» What you need to do: Scan the listing below for the word "text" and copy every line where it occurs.

» Study material:
<<<<

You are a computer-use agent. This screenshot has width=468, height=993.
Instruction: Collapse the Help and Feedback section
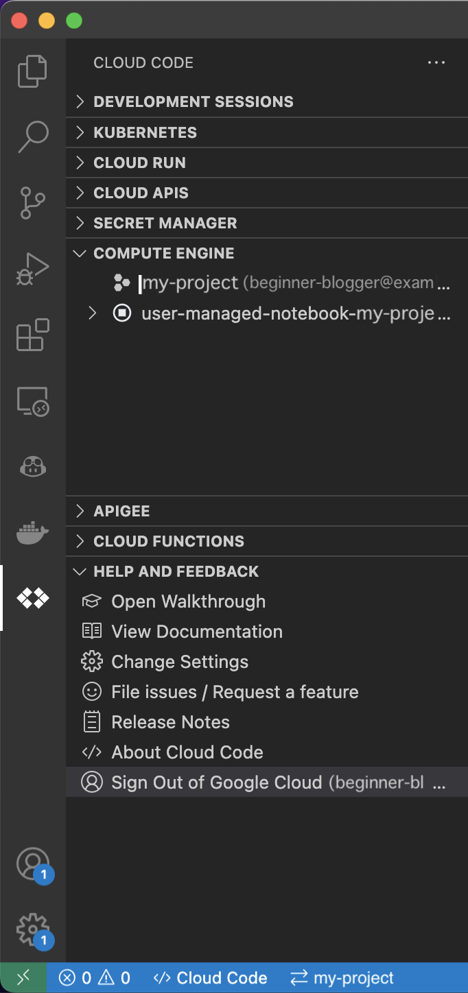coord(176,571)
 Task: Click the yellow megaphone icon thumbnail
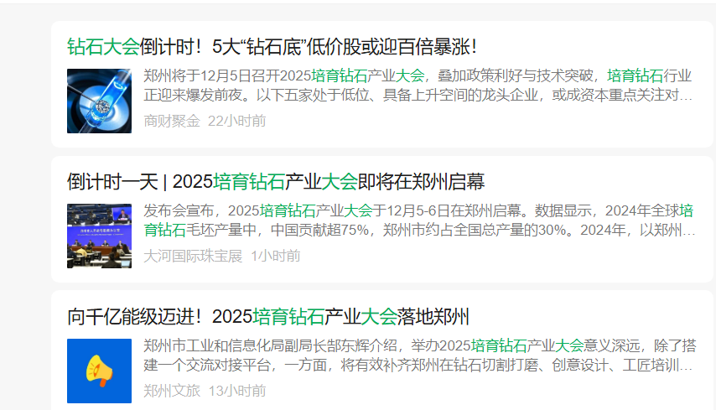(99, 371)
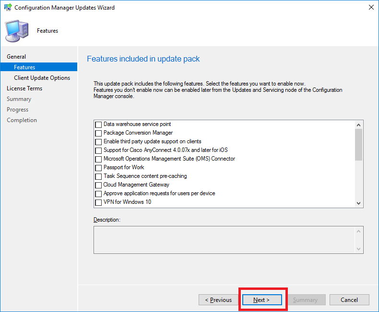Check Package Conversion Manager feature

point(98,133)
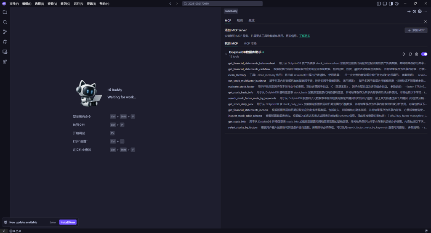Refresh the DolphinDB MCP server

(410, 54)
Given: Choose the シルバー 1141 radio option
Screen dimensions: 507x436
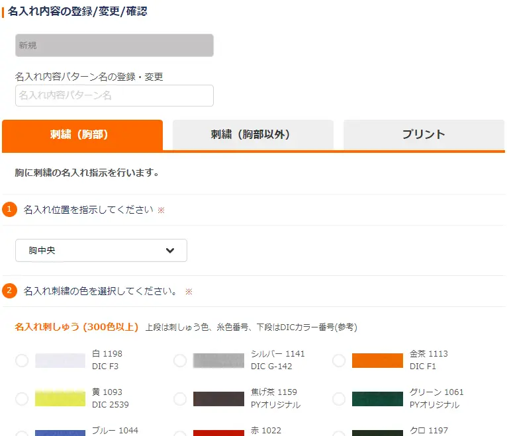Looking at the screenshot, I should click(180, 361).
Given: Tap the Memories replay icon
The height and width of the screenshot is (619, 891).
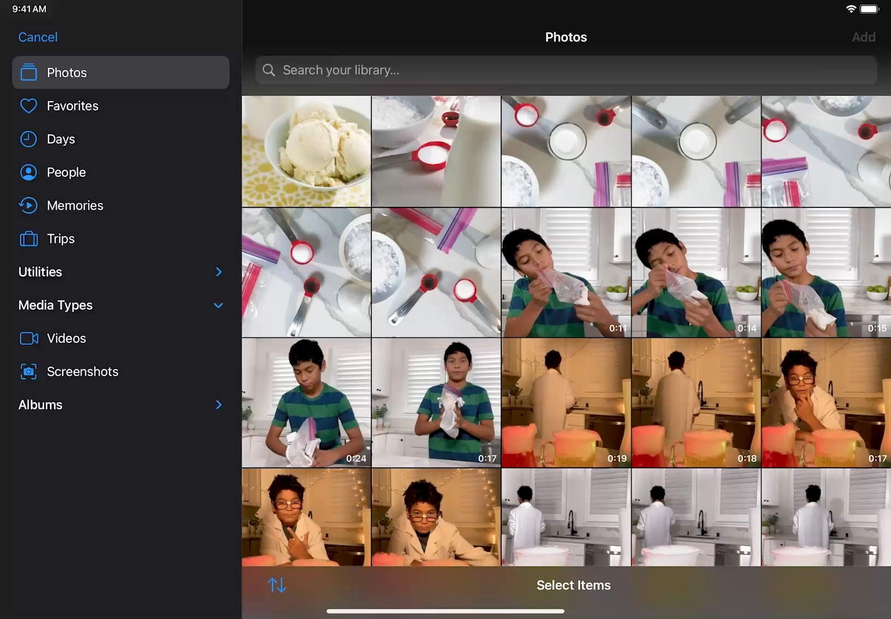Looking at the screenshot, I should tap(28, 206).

>>>>
<<<<

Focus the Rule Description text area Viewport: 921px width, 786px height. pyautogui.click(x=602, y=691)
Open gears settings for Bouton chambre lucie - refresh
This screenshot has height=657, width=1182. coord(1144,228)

>>>>
<<<<

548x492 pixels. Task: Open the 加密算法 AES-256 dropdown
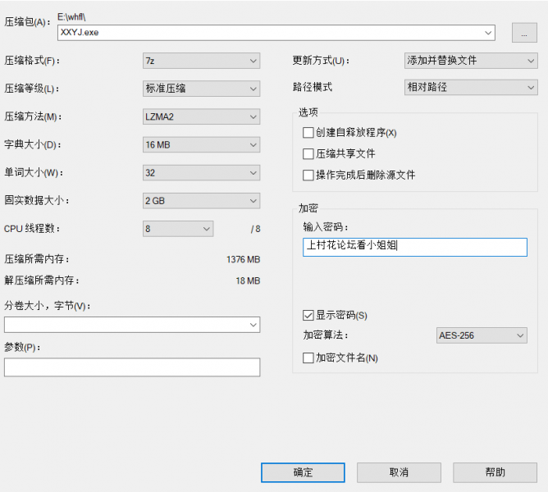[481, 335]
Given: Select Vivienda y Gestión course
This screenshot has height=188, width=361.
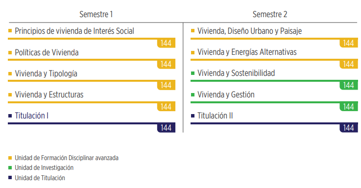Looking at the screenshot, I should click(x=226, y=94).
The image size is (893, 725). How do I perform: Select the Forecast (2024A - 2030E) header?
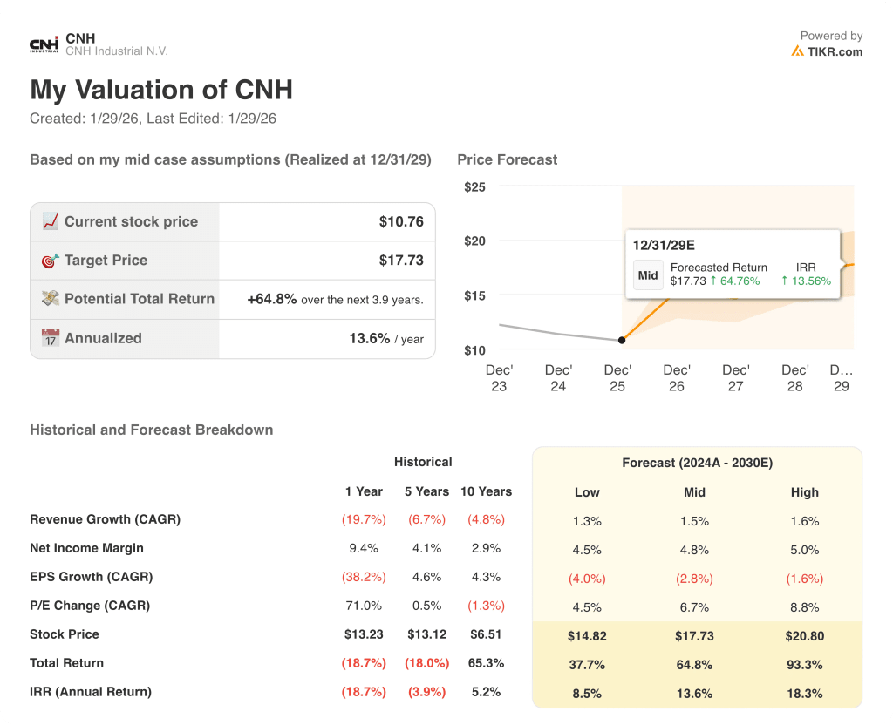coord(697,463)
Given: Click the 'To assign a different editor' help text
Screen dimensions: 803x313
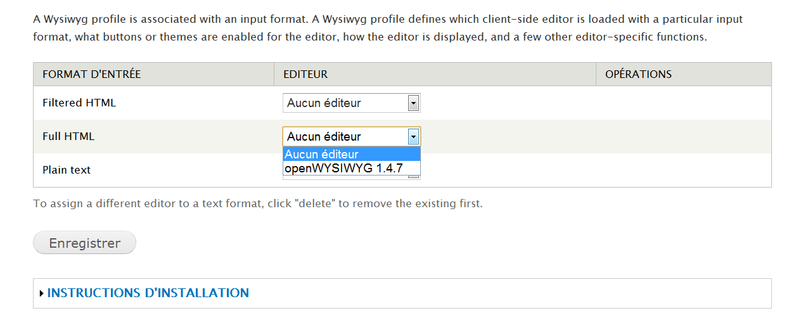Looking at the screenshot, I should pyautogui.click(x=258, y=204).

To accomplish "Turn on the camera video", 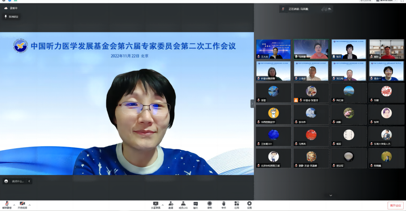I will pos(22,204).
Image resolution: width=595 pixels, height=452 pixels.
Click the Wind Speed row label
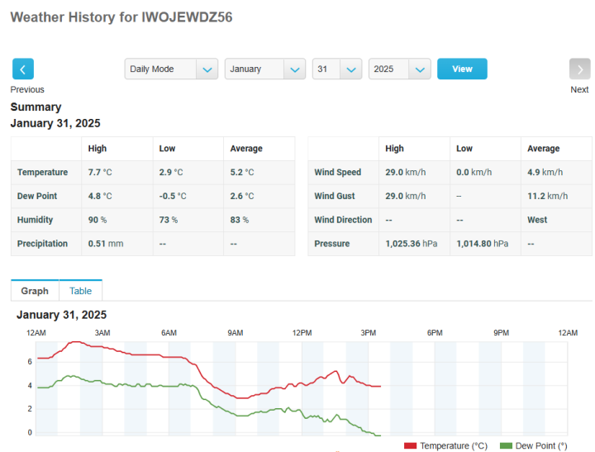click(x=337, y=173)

>>>>

» Response to the task:
Focus the Rule Description text area Viewport: 921px width, 786px height. pyautogui.click(x=602, y=691)
Given: Click the 'To assign a different editor' help text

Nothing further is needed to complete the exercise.